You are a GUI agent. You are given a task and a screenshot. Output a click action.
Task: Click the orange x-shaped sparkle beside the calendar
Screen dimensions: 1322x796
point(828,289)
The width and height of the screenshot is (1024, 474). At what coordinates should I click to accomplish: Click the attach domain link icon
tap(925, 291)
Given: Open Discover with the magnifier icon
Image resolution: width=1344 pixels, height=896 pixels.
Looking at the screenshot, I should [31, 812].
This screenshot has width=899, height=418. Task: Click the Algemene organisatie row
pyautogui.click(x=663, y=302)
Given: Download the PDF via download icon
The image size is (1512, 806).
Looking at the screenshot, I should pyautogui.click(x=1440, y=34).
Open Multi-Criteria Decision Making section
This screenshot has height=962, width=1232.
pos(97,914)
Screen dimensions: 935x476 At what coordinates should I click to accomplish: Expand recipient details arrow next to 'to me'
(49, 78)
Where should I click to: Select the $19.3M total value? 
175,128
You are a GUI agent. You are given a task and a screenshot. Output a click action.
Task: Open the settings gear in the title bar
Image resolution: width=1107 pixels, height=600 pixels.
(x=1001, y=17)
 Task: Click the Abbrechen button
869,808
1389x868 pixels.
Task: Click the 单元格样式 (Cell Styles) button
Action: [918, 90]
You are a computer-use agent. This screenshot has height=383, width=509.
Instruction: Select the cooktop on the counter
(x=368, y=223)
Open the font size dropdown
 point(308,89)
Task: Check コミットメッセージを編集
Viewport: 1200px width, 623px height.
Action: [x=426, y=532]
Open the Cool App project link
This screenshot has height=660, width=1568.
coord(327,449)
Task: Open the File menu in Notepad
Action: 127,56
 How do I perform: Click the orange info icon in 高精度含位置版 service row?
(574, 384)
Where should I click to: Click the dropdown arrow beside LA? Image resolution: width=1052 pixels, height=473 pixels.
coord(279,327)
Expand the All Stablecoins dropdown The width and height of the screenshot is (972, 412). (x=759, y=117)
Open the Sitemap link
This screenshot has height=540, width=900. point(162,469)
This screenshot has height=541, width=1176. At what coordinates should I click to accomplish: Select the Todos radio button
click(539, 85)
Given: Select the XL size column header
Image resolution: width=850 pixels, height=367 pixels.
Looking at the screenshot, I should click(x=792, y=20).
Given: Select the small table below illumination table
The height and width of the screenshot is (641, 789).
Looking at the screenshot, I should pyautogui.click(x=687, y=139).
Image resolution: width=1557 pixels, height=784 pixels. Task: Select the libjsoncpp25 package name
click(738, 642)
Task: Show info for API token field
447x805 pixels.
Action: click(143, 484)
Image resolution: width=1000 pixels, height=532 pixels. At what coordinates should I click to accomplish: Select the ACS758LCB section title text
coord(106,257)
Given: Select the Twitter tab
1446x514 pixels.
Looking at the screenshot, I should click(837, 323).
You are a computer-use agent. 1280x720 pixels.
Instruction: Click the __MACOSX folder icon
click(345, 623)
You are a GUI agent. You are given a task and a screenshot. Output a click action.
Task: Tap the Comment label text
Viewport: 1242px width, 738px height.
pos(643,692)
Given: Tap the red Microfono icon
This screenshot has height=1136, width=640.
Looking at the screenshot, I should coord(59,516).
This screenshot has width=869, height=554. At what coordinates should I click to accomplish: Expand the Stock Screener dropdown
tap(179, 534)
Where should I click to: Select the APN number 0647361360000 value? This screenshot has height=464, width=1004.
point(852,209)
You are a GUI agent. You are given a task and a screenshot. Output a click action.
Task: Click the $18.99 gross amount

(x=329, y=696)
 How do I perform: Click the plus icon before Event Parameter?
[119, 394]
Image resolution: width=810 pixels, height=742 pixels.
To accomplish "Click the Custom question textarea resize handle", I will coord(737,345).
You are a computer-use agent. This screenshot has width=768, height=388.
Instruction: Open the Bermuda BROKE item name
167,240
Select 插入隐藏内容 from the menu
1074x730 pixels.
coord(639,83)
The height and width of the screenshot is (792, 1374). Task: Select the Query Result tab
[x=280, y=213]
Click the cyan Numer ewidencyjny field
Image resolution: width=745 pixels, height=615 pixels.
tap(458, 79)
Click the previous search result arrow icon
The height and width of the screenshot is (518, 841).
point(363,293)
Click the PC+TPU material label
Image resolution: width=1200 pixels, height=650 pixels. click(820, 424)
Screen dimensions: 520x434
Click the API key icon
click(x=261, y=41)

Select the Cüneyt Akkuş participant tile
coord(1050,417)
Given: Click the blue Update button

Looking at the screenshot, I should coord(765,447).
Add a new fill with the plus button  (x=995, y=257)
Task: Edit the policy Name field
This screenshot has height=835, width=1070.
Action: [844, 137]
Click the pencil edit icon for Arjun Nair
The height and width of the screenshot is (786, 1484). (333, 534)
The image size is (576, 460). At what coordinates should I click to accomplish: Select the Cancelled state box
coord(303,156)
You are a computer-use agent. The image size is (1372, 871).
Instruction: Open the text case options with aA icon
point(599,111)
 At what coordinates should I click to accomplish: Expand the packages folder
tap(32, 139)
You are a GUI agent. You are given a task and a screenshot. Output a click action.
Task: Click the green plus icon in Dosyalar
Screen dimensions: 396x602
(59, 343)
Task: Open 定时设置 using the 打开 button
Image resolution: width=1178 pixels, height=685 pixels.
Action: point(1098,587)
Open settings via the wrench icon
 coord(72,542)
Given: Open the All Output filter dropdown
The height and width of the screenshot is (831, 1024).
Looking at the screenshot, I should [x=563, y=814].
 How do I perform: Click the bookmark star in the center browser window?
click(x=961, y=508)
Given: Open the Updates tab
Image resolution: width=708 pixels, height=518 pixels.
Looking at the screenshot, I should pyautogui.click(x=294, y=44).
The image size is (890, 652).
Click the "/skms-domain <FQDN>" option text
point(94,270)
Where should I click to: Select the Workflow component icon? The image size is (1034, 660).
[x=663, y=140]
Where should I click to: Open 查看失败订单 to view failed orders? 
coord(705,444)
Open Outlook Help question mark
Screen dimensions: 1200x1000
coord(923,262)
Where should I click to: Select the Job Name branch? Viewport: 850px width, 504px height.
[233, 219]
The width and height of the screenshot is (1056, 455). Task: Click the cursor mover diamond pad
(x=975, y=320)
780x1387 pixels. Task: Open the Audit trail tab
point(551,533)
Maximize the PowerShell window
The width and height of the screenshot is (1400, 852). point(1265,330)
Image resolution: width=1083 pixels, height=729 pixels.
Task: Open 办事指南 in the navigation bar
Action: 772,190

--*--

▶ _Work to be completed_
Convert every line of the rows above into a JSON list of strings, with one string per line and no blank lines.

▶ _Output for this exercise_
[
  "You are a GUI agent. You are given a task and a screenshot. Output a click action.",
  "Task: Click the orange x-shaped sparkle beside the calendar",
  "Screen dimensions: 1322x796",
  "point(828,289)",
  "The width and height of the screenshot is (1024, 474). At what coordinates should I click to accomplish: Click the attach domain link icon",
  "tap(925, 291)",
  "Given: Open Discover with the magnifier icon",
  "Image resolution: width=1344 pixels, height=896 pixels.",
  "Looking at the screenshot, I should [31, 812].",
  "This screenshot has width=899, height=418. Task: Click the Algemene organisatie row",
  "pyautogui.click(x=663, y=302)",
  "Given: Download the PDF via download icon",
  "The image size is (1512, 806).",
  "Looking at the screenshot, I should pyautogui.click(x=1440, y=34).",
  "Open Multi-Criteria Decision Making section",
  "This screenshot has height=962, width=1232.",
  "pos(97,914)",
  "Screen dimensions: 935x476 At what coordinates should I click to accomplish: Expand recipient details arrow next to 'to me'",
  "(49, 78)",
  "Where should I click to: Select the $19.3M total value? ",
  "175,128",
  "You are a GUI agent. You are given a task and a screenshot. Output a click action.",
  "Task: Open the settings gear in the title bar",
  "Image resolution: width=1107 pixels, height=600 pixels.",
  "(x=1001, y=17)",
  " Task: Click the Abbrechen button",
  "869,808",
  "1389x868 pixels.",
  "Task: Click the 单元格样式 (Cell Styles) button",
  "Action: [918, 90]",
  "You are a computer-use agent. This screenshot has height=383, width=509.",
  "Instruction: Select the cooktop on the counter",
  "(x=368, y=223)",
  "Open the font size dropdown",
  " point(308,89)",
  "Task: Check コミットメッセージを編集",
  "Viewport: 1200px width, 623px height.",
  "Action: [x=426, y=532]",
  "Open the Cool App project link",
  "This screenshot has height=660, width=1568.",
  "coord(327,449)",
  "Task: Open the File menu in Notepad",
  "Action: 127,56",
  " How do I perform: Click the orange info icon in 高精度含位置版 service row?",
  "(574, 384)",
  "Where should I click to: Click the dropdown arrow beside LA? Image resolution: width=1052 pixels, height=473 pixels.",
  "coord(279,327)",
  "Expand the All Stablecoins dropdown The width and height of the screenshot is (972, 412). (x=759, y=117)",
  "Open the Sitemap link",
  "This screenshot has height=540, width=900. point(162,469)",
  "This screenshot has height=541, width=1176. At what coordinates should I click to accomplish: Select the Todos radio button",
  "click(539, 85)",
  "Given: Select the XL size column header",
  "Image resolution: width=850 pixels, height=367 pixels.",
  "Looking at the screenshot, I should click(x=792, y=20).",
  "Given: Select the small table below illumination table",
  "The height and width of the screenshot is (641, 789).",
  "Looking at the screenshot, I should pyautogui.click(x=687, y=139).",
  "Image resolution: width=1557 pixels, height=784 pixels. Task: Select the libjsoncpp25 package name",
  "click(738, 642)",
  "Task: Show info for API token field",
  "447x805 pixels.",
  "Action: click(143, 484)",
  "Image resolution: width=1000 pixels, height=532 pixels. At what coordinates should I click to accomplish: Select the ACS758LCB section title text",
  "coord(106,257)",
  "Given: Select the Twitter tab",
  "1446x514 pixels.",
  "Looking at the screenshot, I should click(837, 323).",
  "You are a computer-use agent. 1280x720 pixels.",
  "Instruction: Click the __MACOSX folder icon",
  "click(345, 623)",
  "You are a GUI agent. You are given a task and a screenshot. Output a click action.",
  "Task: Tap the Comment label text",
  "Viewport: 1242px width, 738px height.",
  "pos(643,692)",
  "Given: Tap the red Microfono icon",
  "This screenshot has height=1136, width=640.",
  "Looking at the screenshot, I should coord(59,516).",
  "This screenshot has width=869, height=554. At what coordinates should I click to accomplish: Expand the Stock Screener dropdown",
  "tap(179, 534)",
  "Where should I click to: Select the APN number 0647361360000 value? This screenshot has height=464, width=1004.",
  "point(852,209)",
  "You are a GUI agent. You are given a task and a screenshot. Output a click action.",
  "Task: Click the $18.99 gross amount",
  "(x=329, y=696)",
  " How do I perform: Click the plus icon before Event Parameter?",
  "[119, 394]",
  "Image resolution: width=810 pixels, height=742 pixels.",
  "To accomplish \"Click the Custom question textarea resize handle\", I will coord(737,345).",
  "You are a computer-use agent. This screenshot has width=768, height=388.",
  "Instruction: Open the Bermuda BROKE item name",
  "167,240",
  "Select 插入隐藏内容 from the menu",
  "1074x730 pixels.",
  "coord(639,83)",
  "The height and width of the screenshot is (792, 1374). Task: Select the Query Result tab",
  "[x=280, y=213]",
  "Click the cyan Numer ewidencyjny field",
  "Image resolution: width=745 pixels, height=615 pixels.",
  "tap(458, 79)",
  "Click the previous search result arrow icon",
  "The height and width of the screenshot is (518, 841).",
  "point(363,293)",
  "Click the PC+TPU material label",
  "Image resolution: width=1200 pixels, height=650 pixels. click(820, 424)",
  "Screen dimensions: 520x434",
  "Click the API key icon",
  "click(x=261, y=41)",
  "Select the Cüneyt Akkuş participant tile",
  "coord(1050,417)",
  "Given: Click the blue Update button",
  "Looking at the screenshot, I should coord(765,447).",
  "Add a new fill with the plus button  (x=995, y=257)",
  "Task: Edit the policy Name field",
  "This screenshot has height=835, width=1070.",
  "Action: [844, 137]",
  "Click the pencil edit icon for Arjun Nair",
  "The height and width of the screenshot is (786, 1484). (333, 534)",
  "The image size is (576, 460). At what coordinates should I click to accomplish: Select the Cancelled state box",
  "coord(303,156)",
  "You are a computer-use agent. The image size is (1372, 871).",
  "Instruction: Open the text case options with aA icon",
  "point(599,111)",
  " At what coordinates should I click to accomplish: Expand the packages folder",
  "tap(32, 139)",
  "You are a GUI agent. You are given a task and a screenshot. Output a click action.",
  "Task: Click the green plus icon in Dosyalar",
  "Screen dimensions: 396x602",
  "(59, 343)",
  "Task: Open 定时设置 using the 打开 button",
  "Image resolution: width=1178 pixels, height=685 pixels.",
  "Action: point(1098,587)",
  "Open settings via the wrench icon",
  " coord(72,542)",
  "Given: Open the All Output filter dropdown",
  "The height and width of the screenshot is (831, 1024).",
  "Looking at the screenshot, I should [x=563, y=814].",
  " How do I perform: Click the bookmark star in the center browser window?",
  "click(x=961, y=508)",
  "Given: Open the Updates tab",
  "Image resolution: width=708 pixels, height=518 pixels.",
  "Looking at the screenshot, I should pyautogui.click(x=294, y=44).",
  "The image size is (890, 652).",
  "Click the \"/skms-domain <FQDN>\" option text",
  "point(94,270)",
  "Where should I click to: Select the Workflow component icon? The image size is (1034, 660).",
  "[x=663, y=140]",
  "Where should I click to: Open 查看失败订单 to view failed orders? ",
  "coord(705,444)",
  "Open Outlook Help question mark",
  "Screen dimensions: 1200x1000",
  "coord(923,262)",
  "Where should I click to: Select the Job Name branch? Viewport: 850px width, 504px height.",
  "[233, 219]",
  "The width and height of the screenshot is (1056, 455). Task: Click the cursor mover diamond pad",
  "(x=975, y=320)",
  "780x1387 pixels. Task: Open the Audit trail tab",
  "point(551,533)",
  "Maximize the PowerShell window",
  "The width and height of the screenshot is (1400, 852). point(1265,330)",
  "Image resolution: width=1083 pixels, height=729 pixels.",
  "Task: Open 办事指南 in the navigation bar",
  "Action: 772,190"
]